begin
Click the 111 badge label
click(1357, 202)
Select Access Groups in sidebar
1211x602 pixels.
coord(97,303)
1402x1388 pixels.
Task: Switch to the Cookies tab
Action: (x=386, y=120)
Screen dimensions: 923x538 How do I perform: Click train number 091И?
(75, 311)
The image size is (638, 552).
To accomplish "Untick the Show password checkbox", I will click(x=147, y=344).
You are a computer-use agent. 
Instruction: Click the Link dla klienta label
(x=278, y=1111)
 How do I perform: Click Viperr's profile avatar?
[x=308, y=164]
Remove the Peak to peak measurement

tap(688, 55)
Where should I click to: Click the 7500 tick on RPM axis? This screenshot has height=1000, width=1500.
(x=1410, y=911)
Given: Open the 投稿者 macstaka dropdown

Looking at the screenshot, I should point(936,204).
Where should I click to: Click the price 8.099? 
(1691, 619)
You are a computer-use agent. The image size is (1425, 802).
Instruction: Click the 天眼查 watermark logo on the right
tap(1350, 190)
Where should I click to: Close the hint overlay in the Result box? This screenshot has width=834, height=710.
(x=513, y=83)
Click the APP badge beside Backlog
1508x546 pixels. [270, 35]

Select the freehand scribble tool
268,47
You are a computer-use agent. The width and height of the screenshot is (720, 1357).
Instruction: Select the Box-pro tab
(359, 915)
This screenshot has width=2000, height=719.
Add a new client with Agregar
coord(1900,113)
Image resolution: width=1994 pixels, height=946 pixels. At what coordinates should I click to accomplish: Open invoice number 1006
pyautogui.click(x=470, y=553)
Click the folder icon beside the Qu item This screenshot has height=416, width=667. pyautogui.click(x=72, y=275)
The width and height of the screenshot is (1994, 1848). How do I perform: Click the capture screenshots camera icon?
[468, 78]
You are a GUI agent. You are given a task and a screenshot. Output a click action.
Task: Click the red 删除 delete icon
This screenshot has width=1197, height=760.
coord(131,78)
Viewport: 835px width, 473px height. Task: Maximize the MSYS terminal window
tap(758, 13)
end
■ What the task asks:
Give the lines as a JSON list of strings, one string per line and omitting blank lines, starting at the first line and ending at the line containing "tap(688, 55)", with both ends included.

■ Output of the exercise:
[
  "Click the 111 badge label",
  "click(1357, 202)",
  "Select Access Groups in sidebar",
  "1211x602 pixels.",
  "coord(97,303)",
  "1402x1388 pixels.",
  "Task: Switch to the Cookies tab",
  "Action: (x=386, y=120)",
  "Screen dimensions: 923x538 How do I perform: Click train number 091И?",
  "(75, 311)",
  "The image size is (638, 552).",
  "To accomplish \"Untick the Show password checkbox\", I will click(x=147, y=344).",
  "You are a computer-use agent. ",
  "Instruction: Click the Link dla klienta label",
  "(x=278, y=1111)",
  " How do I perform: Click Viperr's profile avatar?",
  "[x=308, y=164]",
  "Remove the Peak to peak measurement",
  "tap(688, 55)"
]